Entrer dans Grande-Synthe

Le premier défi de Béatrice Camurat Jaud sur son film a été de trouver un point d’entrée à la ville de Grande-Synthe, qu’elle voyait emprisonnée entre la digue du Braek et l’autoroute. Son idée première était de faire un travelling depuis la mer, mais à cause d’une avarie technique, ce plan a dû tomber à l’eau. Elle a donc imaginé un autre début : un long travelling sur cette digue un peu sauvage à partir d’une plage déserte pour arriver sur l’usine ArcelorMittal.

Dans le montage final, c’est une série de photographies d’archives, provenant du port autonome, qui retrace la construction de la digue et la naissance de la ville de Grande-Synthe. Le port a exigé un droit de regard et donc de censure sur le film. Ce droit a été exercé et ils ont enlevé à la réalisatrice certaines images. Elle explique qu’en tant que documentariste, elle ne peut pas toujours faire tout ce qu’elle veut, même si elle essaie.

Béatrice Camurat Jaud évoque également d’autres images manquantes : celles des bénévoles de l’association Gynécologie Sans Frontières qui font un travail essentiel auprès des migrants, et qui ont demandé à ne pas être filmés afin de garder la relation de confiance établie avec les migrants. Le générique remercie d’ailleurs tous les migrants qui ont accepté d’être filmés alors qu’apparaître à l’écran peut représenter un danger pour eux, en partie juridique.

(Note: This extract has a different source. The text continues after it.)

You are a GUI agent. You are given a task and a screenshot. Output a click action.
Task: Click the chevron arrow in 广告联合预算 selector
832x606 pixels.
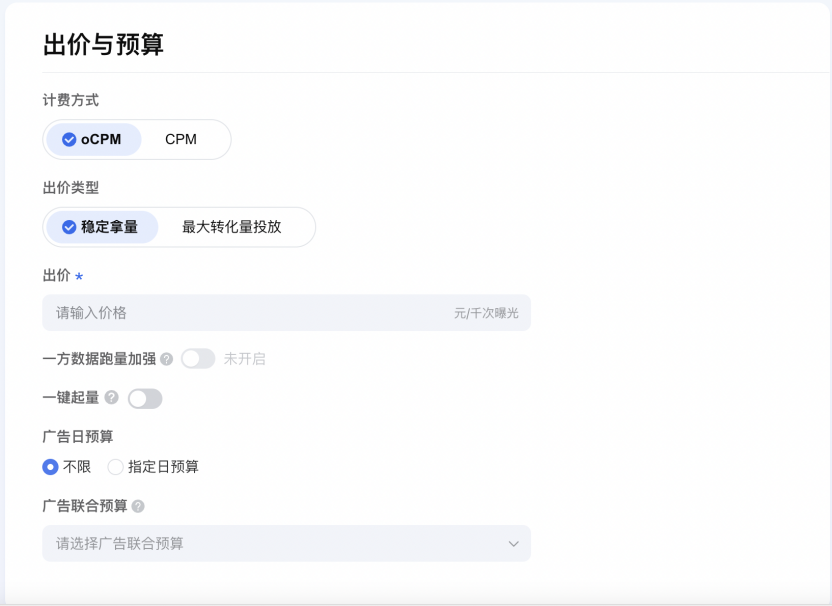(513, 544)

Écrire un nouveau discours

Une grande partie de la discussion lors de la conférence de presse, en raison des problématiques présentées par le film et de la présence de deux maires, a porté sur la migration et sur l’accueil. « Écrire un nouveau discours » est une expression de Nathalie Perrin-Gilbert en ce qui concerne les politiques d’accueil en France. Damien Carême parle de « la technique du pourrissement et de l’épuisement des politiques actuelles ». Il n’y a, selon lui, pas de problème migratoire, mais un problème d’accueil et un problème en ce qui concerne l’énergie déployée à ne rien faire. La volonté du film et des Etats Généraux de l’Association des Villes et Territoires Accueillants est de montrer que des actions sont possibles à propos des migrants, que certaines sont mises en œuvre un peu partout, que des hommes et des femmes peuvent faire des choses qui fonctionnent vraiment, et que ces actions peuvent avoir une portée sociale, mais aussi une portée écologique.